(Stored data)
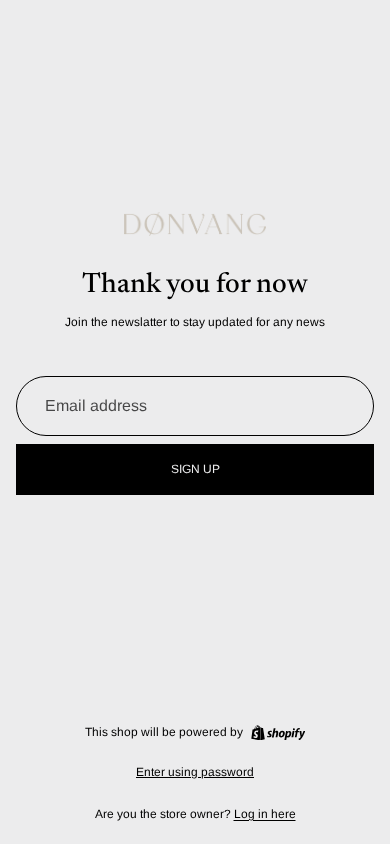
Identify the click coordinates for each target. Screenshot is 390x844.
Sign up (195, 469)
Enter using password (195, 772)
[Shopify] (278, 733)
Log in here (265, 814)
--
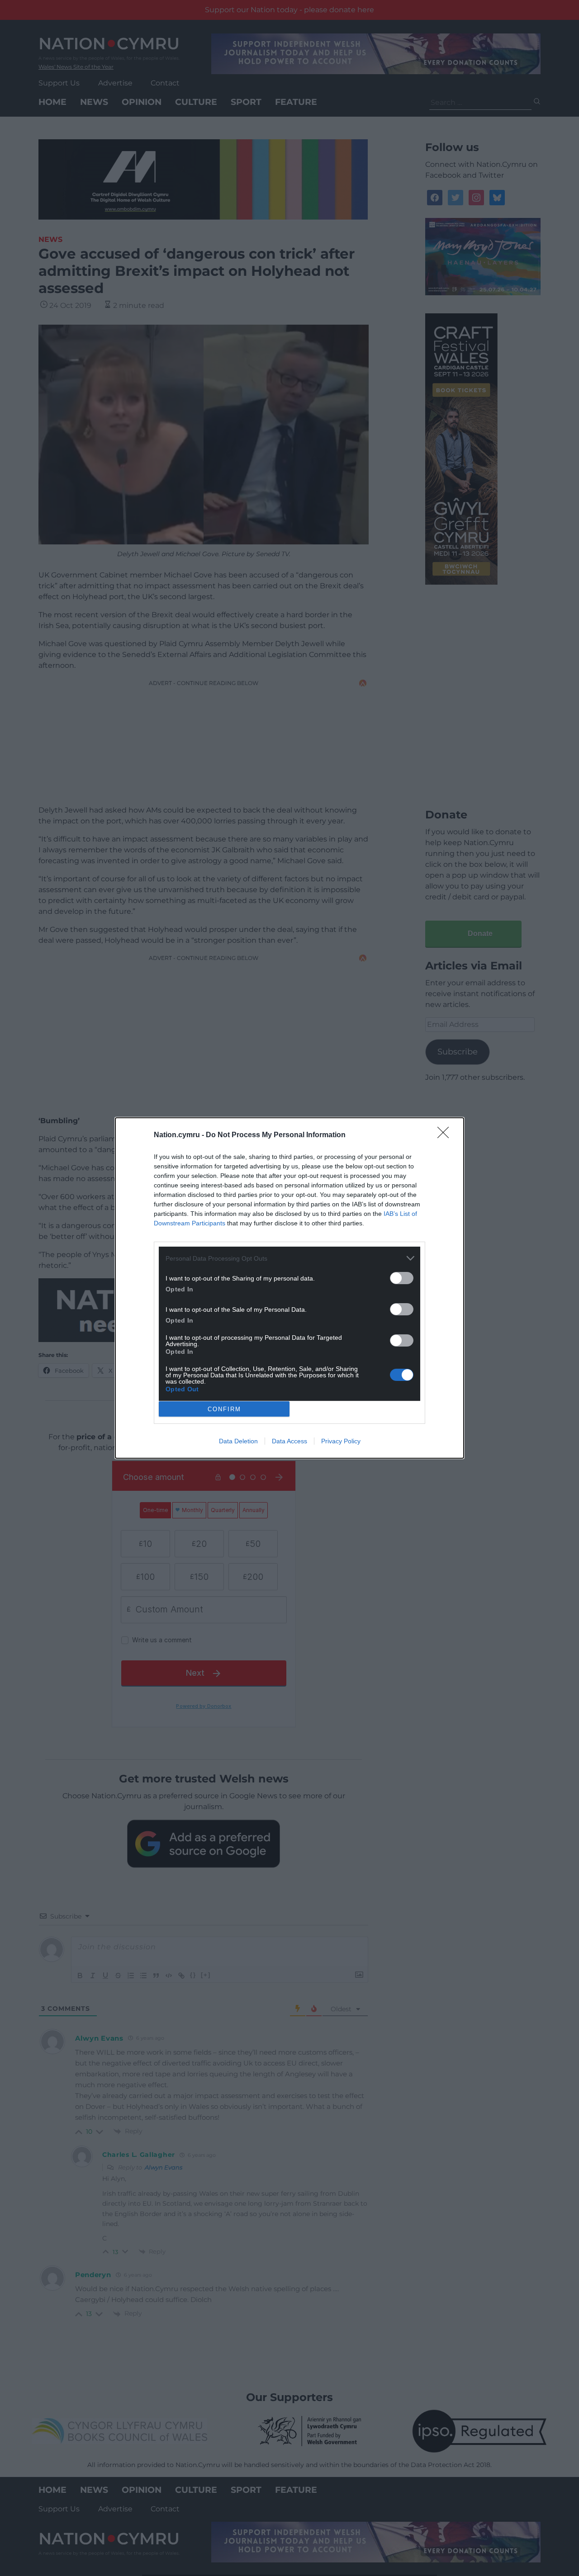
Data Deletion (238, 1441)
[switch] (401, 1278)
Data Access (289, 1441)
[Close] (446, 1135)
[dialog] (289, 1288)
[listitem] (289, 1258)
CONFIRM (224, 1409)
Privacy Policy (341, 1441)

# Exercise prompt:
In the entries above, find the line with "[switch] (401, 1278)" and the line with "Privacy Policy (341, 1441)", then set down exactly those two and every line between them, nothing else.

# Reply:
[switch] (401, 1278)
Data Access (289, 1441)
[Close] (446, 1135)
[dialog] (289, 1288)
[listitem] (289, 1258)
CONFIRM (224, 1409)
Privacy Policy (341, 1441)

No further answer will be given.